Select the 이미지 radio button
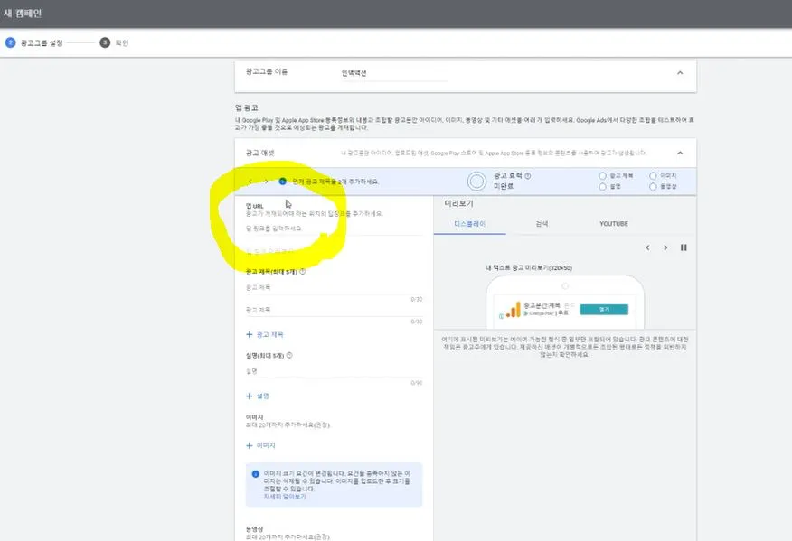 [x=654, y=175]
...
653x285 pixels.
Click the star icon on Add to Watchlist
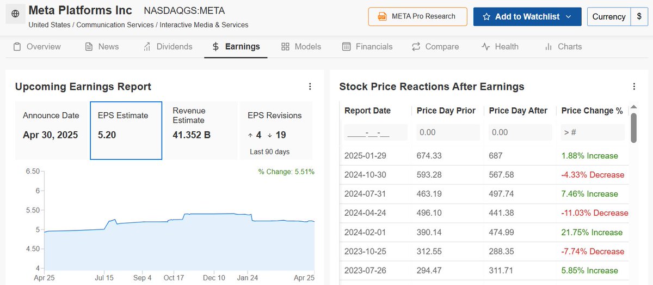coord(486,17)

• SHORT PROBLEM
From the entries above, pull out every line that contains the word "Click".

• RESULT FOR THIS TASK
Click the star icon on Add to Watchlist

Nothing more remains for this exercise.